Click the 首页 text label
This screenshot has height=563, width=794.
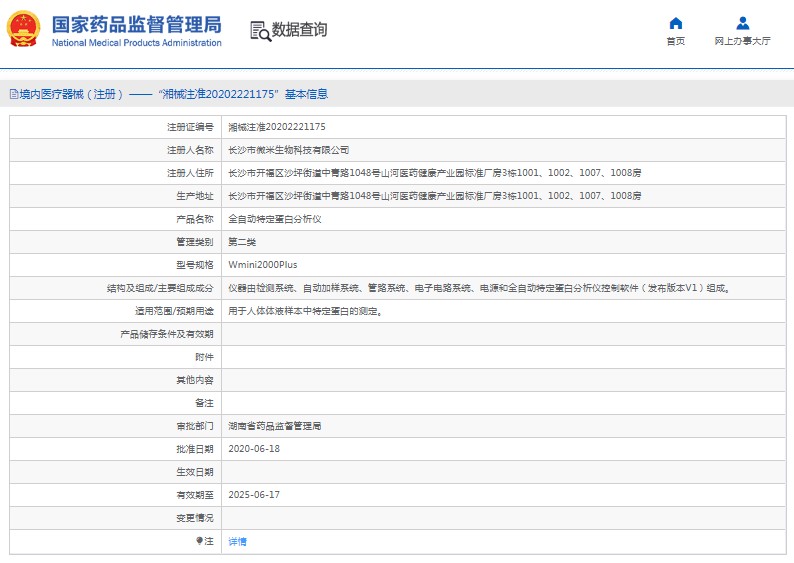click(x=676, y=42)
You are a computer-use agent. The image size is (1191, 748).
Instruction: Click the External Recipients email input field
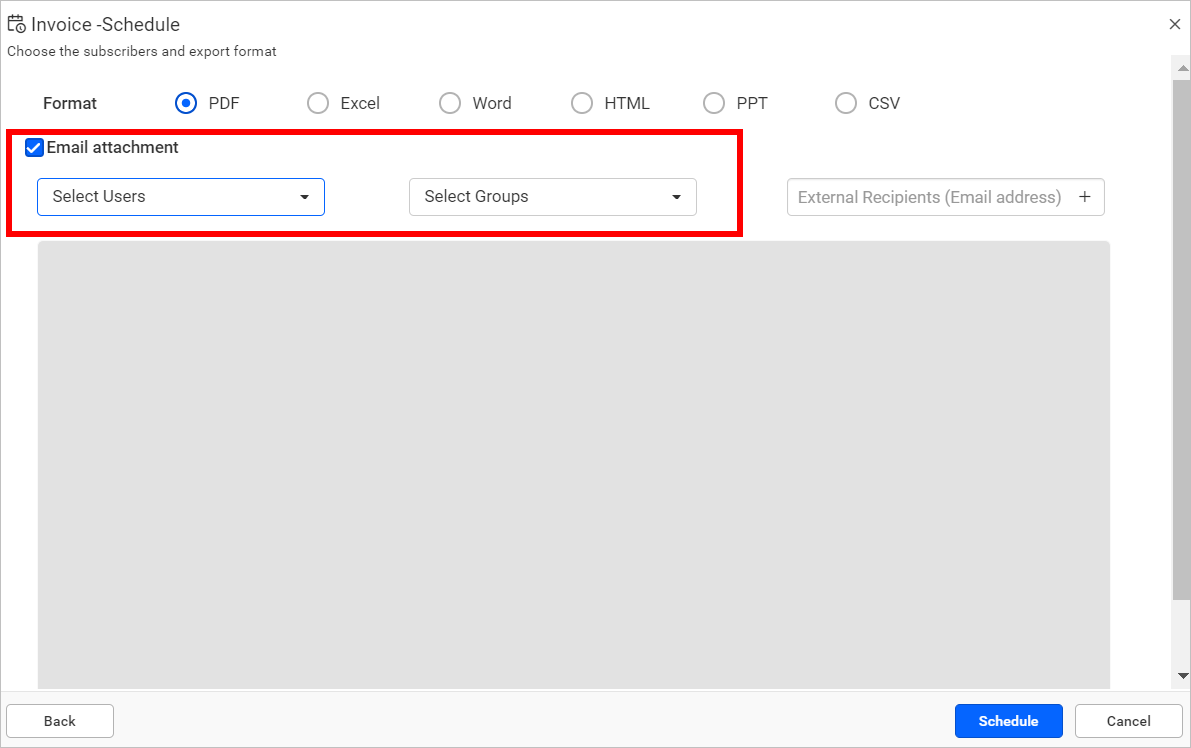930,197
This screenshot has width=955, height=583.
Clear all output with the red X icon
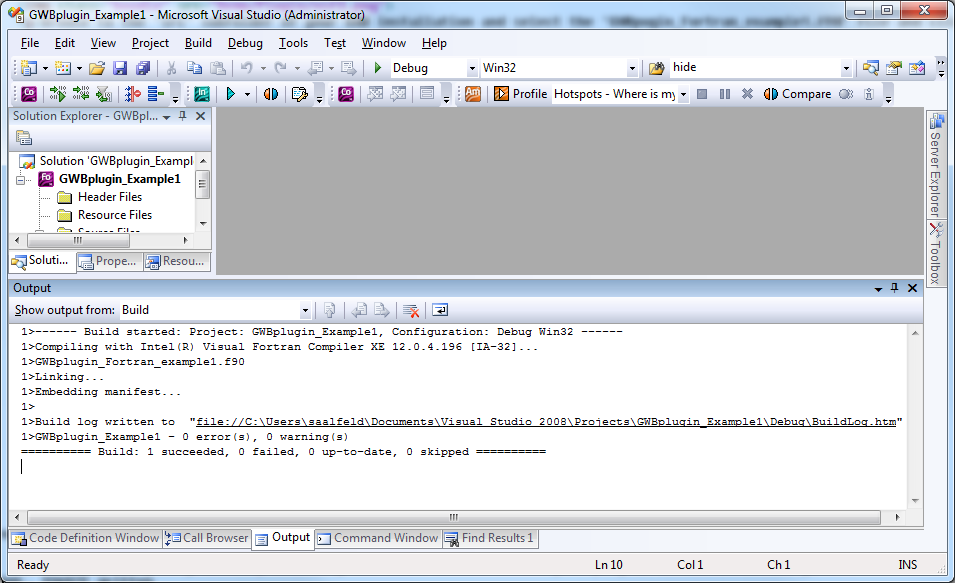411,311
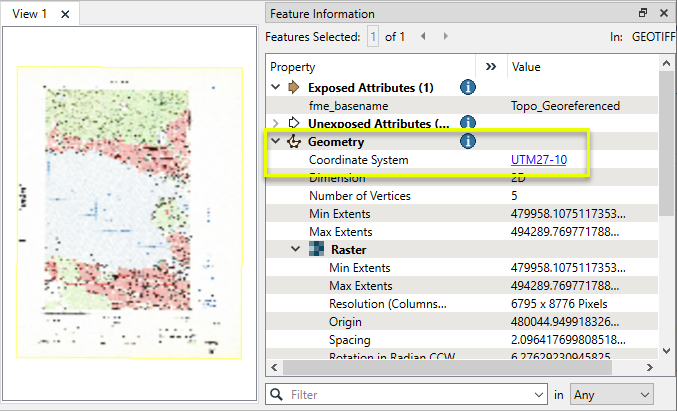Collapse the Geometry section
This screenshot has height=411, width=677.
click(x=277, y=142)
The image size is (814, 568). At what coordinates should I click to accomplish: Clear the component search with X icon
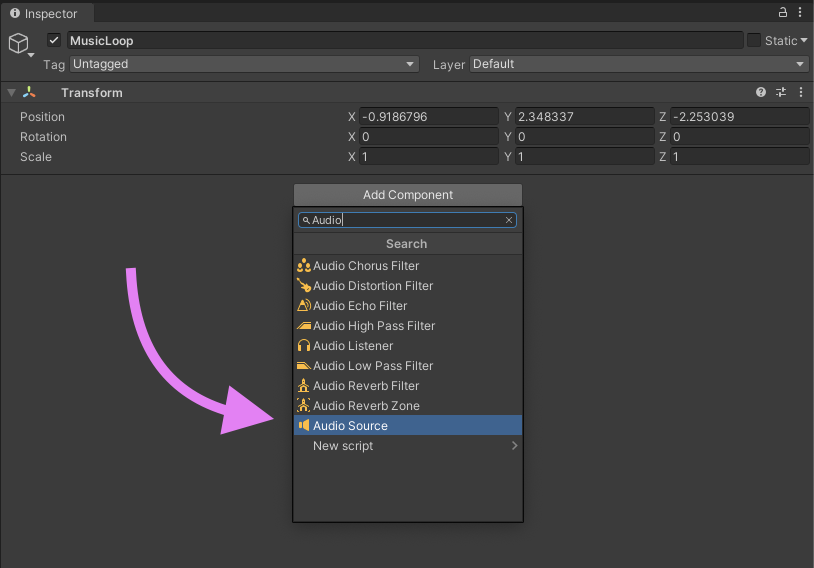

========================

» Direction:
Express the data from the line containing "This screenshot has width=955, height=583." through the end of the data, inclusive, as a Markdown table with the columns Row and Text. Give each line its own numbered row, skip blank lines, and leave the pictures out.

» Written response:
| Row | Text |
|---|---|
| 1 | This screenshot has width=955, height=583. |
| 2 | Clear all output with the red X icon |
| 3 | 411,311 |
| 4 | Collapse the Geometry section |
| 5 | This screenshot has height=411, width=677. |
| 6 | click(x=277, y=142) |
| 7 | The image size is (814, 568). At what coordinates should I click to accomplish: Clear the component search with X icon |